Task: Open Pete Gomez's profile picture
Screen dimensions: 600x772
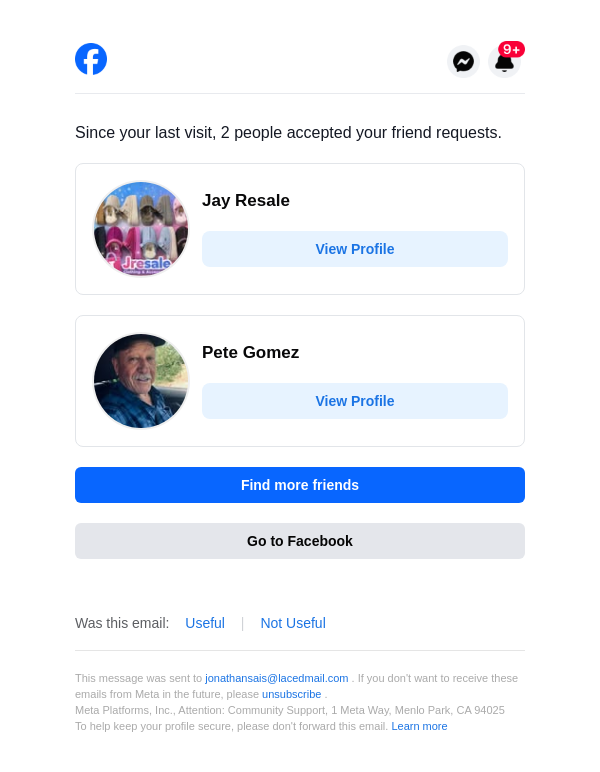Action: (x=141, y=381)
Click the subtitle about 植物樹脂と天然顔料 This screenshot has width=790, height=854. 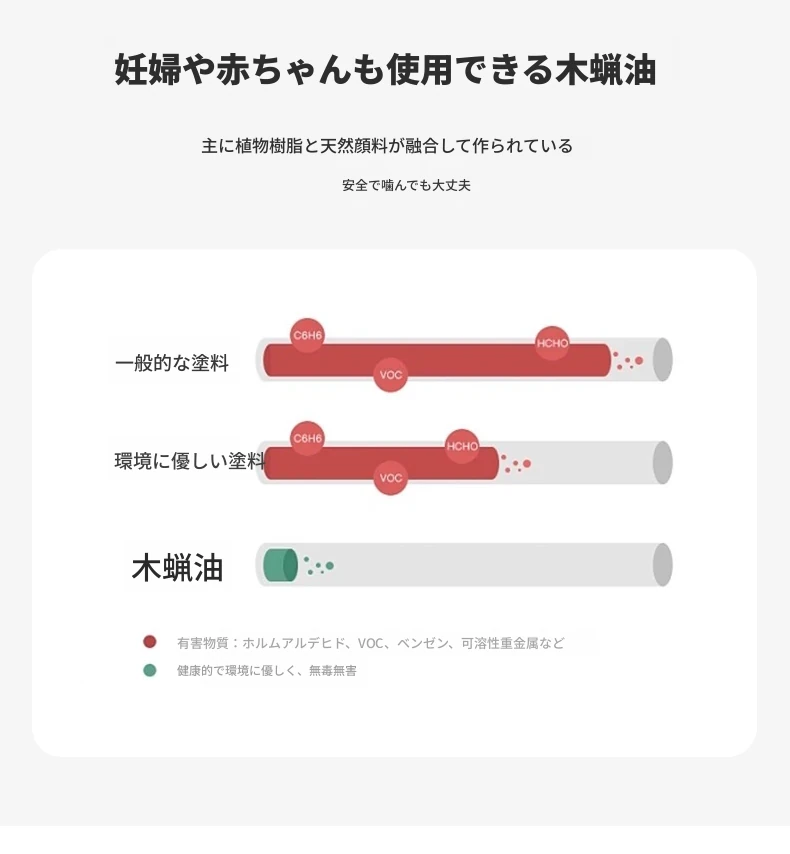point(387,146)
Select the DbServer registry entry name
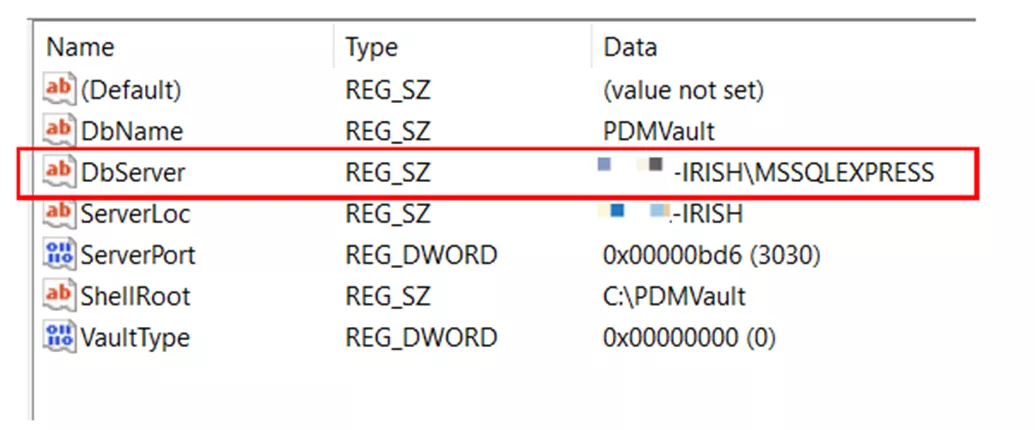Image resolution: width=1035 pixels, height=430 pixels. [x=133, y=172]
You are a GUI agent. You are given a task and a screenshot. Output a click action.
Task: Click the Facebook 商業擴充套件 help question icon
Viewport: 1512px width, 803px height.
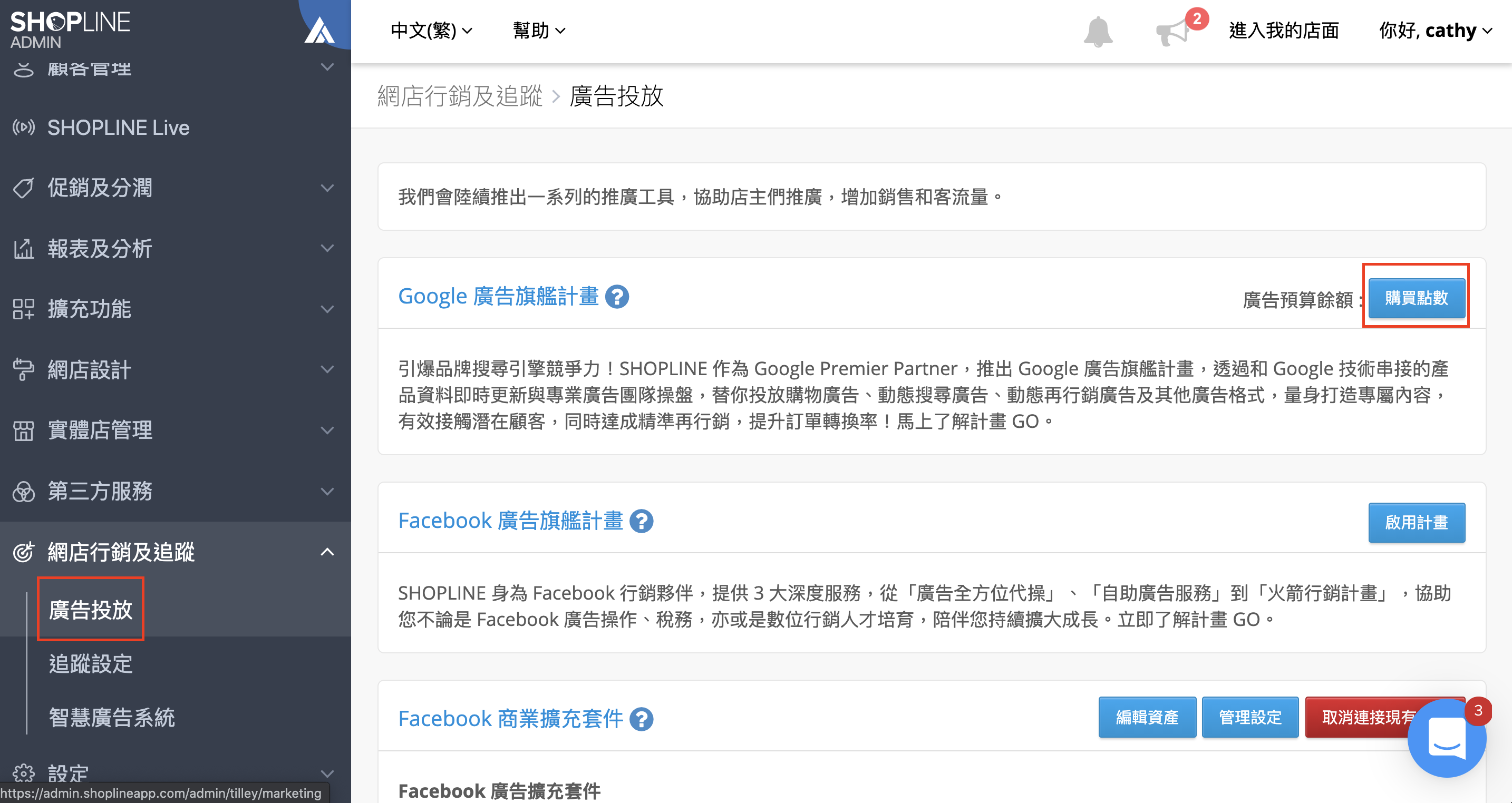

◆ ◆ ◆

## [Assigned task]
Your reply should hold only the lines running from the one with "Task: Click the" to the end of the data above, set down exactly, pictures omitted.

## [The answer]
Task: Click the Facebook 商業擴充套件 help question icon
Viewport: 1512px width, 803px height.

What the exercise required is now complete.